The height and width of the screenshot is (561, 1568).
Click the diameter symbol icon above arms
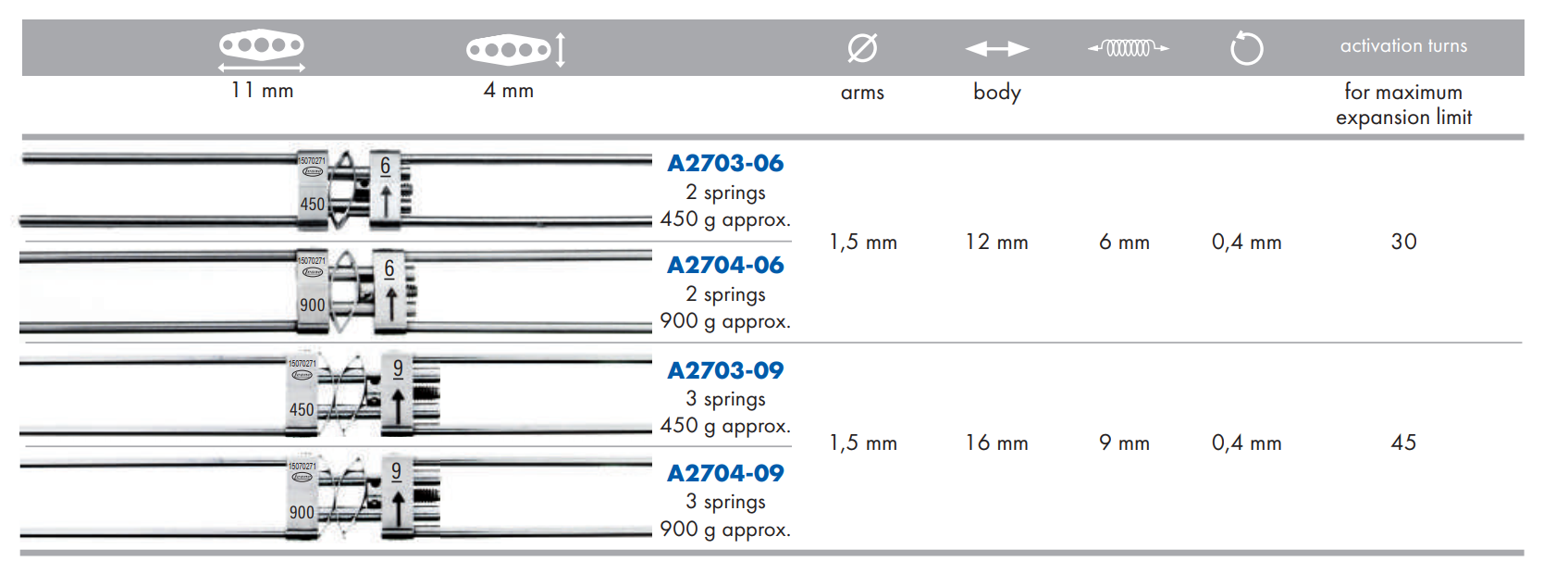(862, 48)
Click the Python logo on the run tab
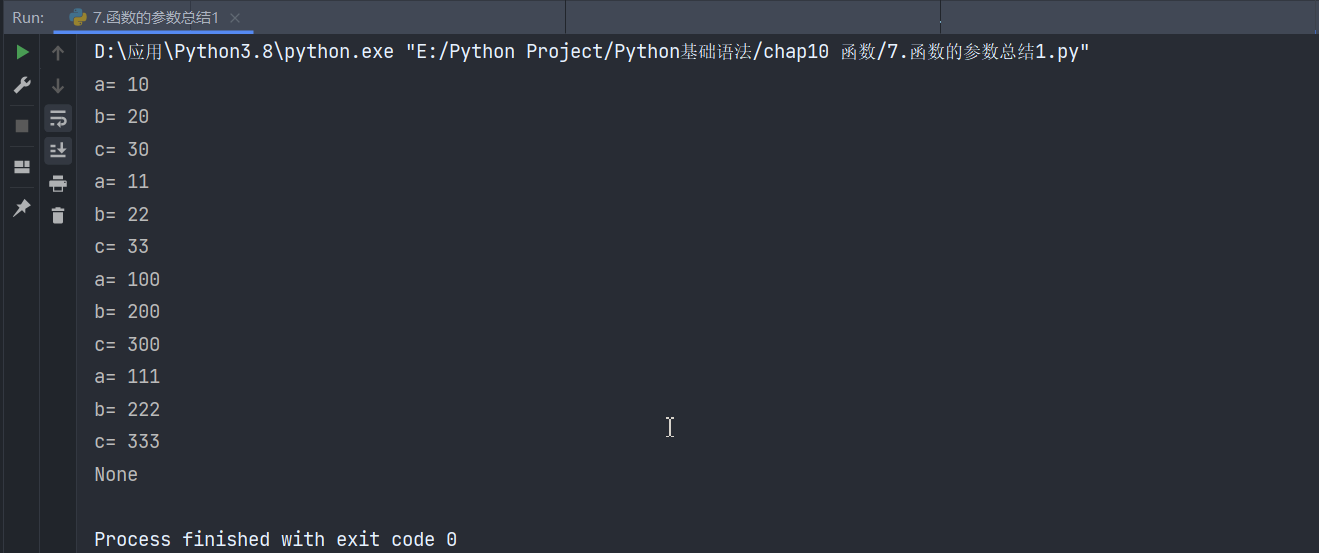This screenshot has width=1319, height=553. [77, 18]
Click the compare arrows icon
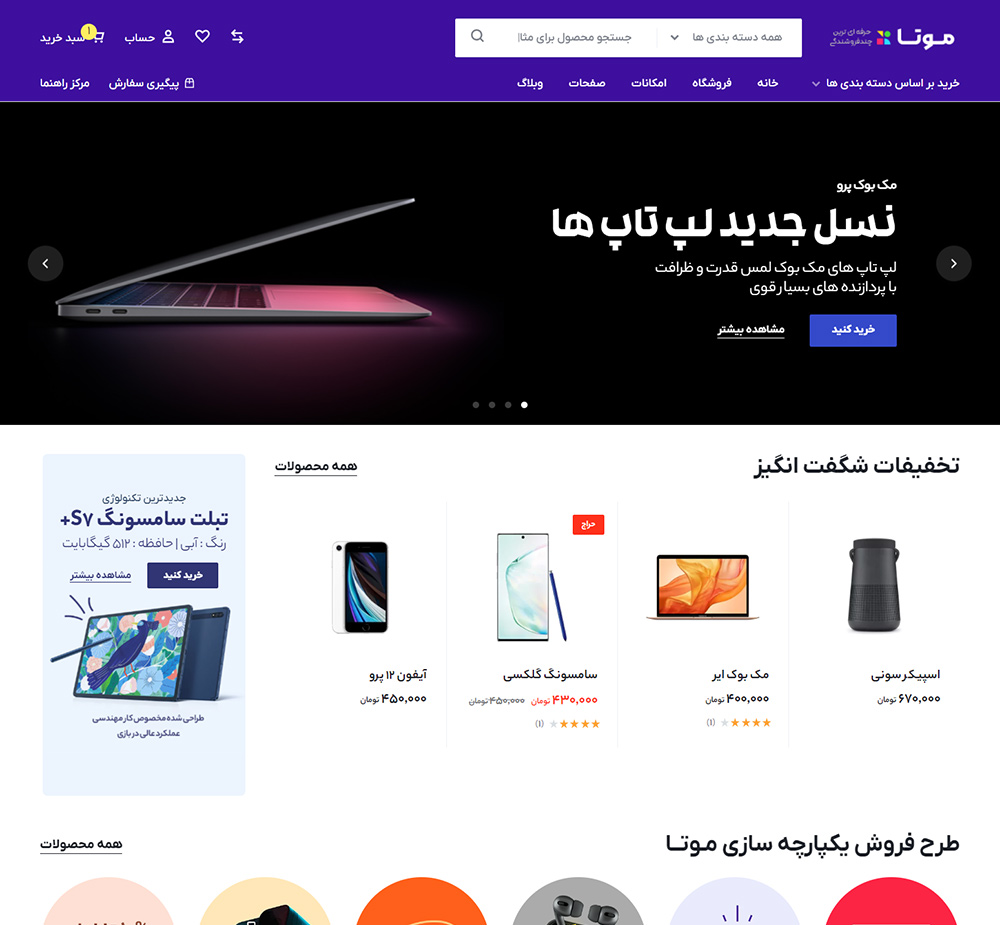The image size is (1000, 925). click(237, 36)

=-=-=-=-=

YOUR OBJECTIVE: Output all of the entries once more, word for word, with the images removed.

PROBLEM SOLUTION:
The height and width of the screenshot is (561, 1568).
Click the diameter symbol icon above arms
(862, 48)
Click the Python logo on the run tab
This screenshot has width=1319, height=553. [77, 18]
Click the compare arrows icon
The image size is (1000, 925). click(237, 36)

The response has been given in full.